EXERCISE REQUIREMENTS: Carry on the interview with the competition baker, which appears below ahead of the lines, starting right after its final sentence.

** Opening QUOTED PASSAGE block **

It started when I was a kid. My mom would do little wedding cakes for friends, and every year for the holidays we would do this massive pastry, cookie buffet. Essentially my parents, my brother and I, we’d do 14 different types of cookies. There was caramel corn, there were all these little sweets and chocolate-covered pretzels and stuff. Then we would buy these little tins, and we'd box them up. So, we basically gave out Christmas cookie holiday boxes to all of the neighbors, all of the friends. That's really where it all started, around the holidays when I was a kid.
How has the pandemic affected you and your work?
At first the pandemic was definitely very intensely crazy with me not working. … But then with all that extra time, I was able to refocus my brand, my website and focus on the Food Network stuff. That opportunity has been huge. … Luckily for me, I was able to turn the additional free time that came with the pandemic into focusing on the future and kind of reorienting the career path that I want to make for myself. Because I could work in restaurants and enjoy that and be happy with my life. But I also know that I want to focus more on travel, because that's always been a major passion. I always wanted to combine those two worlds.
What are the hardest aspects of competition-style baking?
I think the most challenging thing is you never know what you're walking into. Number one. So, you know, one day I was like, “Oh, this will be a cake day. I feel like this is going to be great.” But then you get handed some oddball flavor that you didn't pick. Like you have to run up and grab something, and it has the flavor that you're supposed to bake with or an ingredient. It was always, “Well, let me see what I get handed today, and we'll adjust it and make it work.”
I think the other biggest challenge is it's a game within itself. You're playing a game with your own skills against everybody else. It's very easy to get in your head about it. So, just remaining confident, cool-minded and just focused—I think that's the other big challenge. I saw a lot of people get upset because one thing didn't go right, and they let it spiral into the whole day going wrong.
Were there times when you felt like you were battling with yourself a bit?
I think I only got in my head once, and it hasn’t aired yet. It’s the next episode. I feel like it was a dark episode for me. I think it was just one of those things … filming during COVID and being away from family and being in a hotel room. It's a different world, too. So not only is it a new kitchen with new ingredients, new brands for ingredients, but you're also in a new place with a different altitude and temperature and you know, it's just a completely different world.

** Closing QUOTED PASSAGE block **
** Opening GIVEN RECORDS block **

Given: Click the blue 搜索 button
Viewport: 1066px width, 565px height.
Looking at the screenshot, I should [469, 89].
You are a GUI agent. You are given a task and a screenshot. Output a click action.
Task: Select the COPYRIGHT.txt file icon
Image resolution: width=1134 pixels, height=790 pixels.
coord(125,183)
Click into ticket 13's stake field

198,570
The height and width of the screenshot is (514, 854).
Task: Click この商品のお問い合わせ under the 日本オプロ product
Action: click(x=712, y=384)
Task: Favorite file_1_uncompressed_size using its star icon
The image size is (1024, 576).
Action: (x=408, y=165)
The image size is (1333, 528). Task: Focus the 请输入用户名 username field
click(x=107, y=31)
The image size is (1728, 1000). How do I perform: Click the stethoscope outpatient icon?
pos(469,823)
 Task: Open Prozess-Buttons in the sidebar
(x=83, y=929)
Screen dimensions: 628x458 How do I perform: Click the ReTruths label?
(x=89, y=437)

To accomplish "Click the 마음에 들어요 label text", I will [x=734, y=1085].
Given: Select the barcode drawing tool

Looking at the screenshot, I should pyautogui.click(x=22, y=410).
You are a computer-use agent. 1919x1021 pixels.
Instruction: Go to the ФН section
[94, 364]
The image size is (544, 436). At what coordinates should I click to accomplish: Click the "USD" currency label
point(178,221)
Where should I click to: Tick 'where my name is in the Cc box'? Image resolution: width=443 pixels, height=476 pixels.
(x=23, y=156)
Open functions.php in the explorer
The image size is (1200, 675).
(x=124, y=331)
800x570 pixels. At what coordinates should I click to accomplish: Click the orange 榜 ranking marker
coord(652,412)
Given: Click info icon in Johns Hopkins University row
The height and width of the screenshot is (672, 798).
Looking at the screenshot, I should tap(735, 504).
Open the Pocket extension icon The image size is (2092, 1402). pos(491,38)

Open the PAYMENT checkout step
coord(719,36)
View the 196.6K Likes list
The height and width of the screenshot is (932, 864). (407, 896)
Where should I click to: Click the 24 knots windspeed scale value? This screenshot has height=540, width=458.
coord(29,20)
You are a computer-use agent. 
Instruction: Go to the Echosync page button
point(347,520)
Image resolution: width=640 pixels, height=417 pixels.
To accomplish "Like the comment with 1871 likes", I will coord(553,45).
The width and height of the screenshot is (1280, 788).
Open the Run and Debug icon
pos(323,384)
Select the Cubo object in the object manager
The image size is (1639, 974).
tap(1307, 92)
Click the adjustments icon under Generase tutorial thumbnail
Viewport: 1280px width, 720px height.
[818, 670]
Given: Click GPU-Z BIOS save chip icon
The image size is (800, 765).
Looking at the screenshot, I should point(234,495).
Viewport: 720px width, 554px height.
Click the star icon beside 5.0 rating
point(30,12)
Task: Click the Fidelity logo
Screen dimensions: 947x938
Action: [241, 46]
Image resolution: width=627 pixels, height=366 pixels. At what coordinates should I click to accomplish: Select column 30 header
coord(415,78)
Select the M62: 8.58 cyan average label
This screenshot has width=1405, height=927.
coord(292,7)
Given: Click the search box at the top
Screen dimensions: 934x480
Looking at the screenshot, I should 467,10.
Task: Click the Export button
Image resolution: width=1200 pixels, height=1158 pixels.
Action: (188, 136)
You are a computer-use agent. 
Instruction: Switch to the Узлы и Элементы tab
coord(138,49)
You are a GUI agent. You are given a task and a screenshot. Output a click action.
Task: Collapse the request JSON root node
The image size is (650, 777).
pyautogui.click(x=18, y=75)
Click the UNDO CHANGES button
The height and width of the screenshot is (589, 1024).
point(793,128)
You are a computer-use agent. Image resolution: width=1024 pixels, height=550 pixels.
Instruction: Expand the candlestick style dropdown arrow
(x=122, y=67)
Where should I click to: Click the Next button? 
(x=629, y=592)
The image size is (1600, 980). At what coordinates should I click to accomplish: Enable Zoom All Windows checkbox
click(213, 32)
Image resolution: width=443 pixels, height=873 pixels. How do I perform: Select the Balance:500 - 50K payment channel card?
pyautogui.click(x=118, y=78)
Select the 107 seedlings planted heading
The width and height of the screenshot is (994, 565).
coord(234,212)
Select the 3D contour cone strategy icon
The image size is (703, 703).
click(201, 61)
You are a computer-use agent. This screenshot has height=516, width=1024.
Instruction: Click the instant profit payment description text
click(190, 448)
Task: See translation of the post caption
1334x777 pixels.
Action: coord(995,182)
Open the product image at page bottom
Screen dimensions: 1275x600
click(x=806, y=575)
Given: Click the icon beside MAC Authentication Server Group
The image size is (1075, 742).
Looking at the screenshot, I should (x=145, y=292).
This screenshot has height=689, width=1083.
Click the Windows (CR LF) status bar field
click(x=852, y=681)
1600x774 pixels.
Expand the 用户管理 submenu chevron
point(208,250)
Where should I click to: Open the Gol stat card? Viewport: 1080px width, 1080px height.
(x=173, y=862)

** Closing GIVEN RECORDS block **

OUTPUT FOR THIS TASK:
How would you describe your strengths in the competition?
The two things I was focused on were an artistic viewpoint—I definitely tried to do things in a very out-of-the-box kind of view. And then also putting together weird ingredients. I like doing weird ingredients. I always try to pick interesting flavors or ingredients that not everybody else might go for just because it will stand out. And I really like savory desserts. I think that was something that [the judges] were nervous about, but once they tried things they were like, “OK. Yeah, we can see it."
What were your fellow competitors like?
They're all absolutely phenomenal. We're also far apart geographically, but it's like a second family. I mean, we were there for quite a long time together. We had a lot of time just to hang out. We're all there for the same reason. We all can appreciate each other's journey. And so I think we just all hit it off. I mean, we have a group text message, and it's probably 200 to 300 group texts a day, and that's been going on since we left. I can talk to them more than anybody else.
What would you do with the grand prize of $25,000?
With the grand prize, I would buy a camera equipment and map out a six-month journey to circumnavigate the globe and film the whole thing. The trip would be based on pastry locations around the world. So, I've always wanted to go to Madagascar to see the vanilla bean production; to Bali to see the coffee and the chocolate production. ... And so basically it would be a whole pastry cultural journey. Imagine Anthony Bourdain but with me and pastry.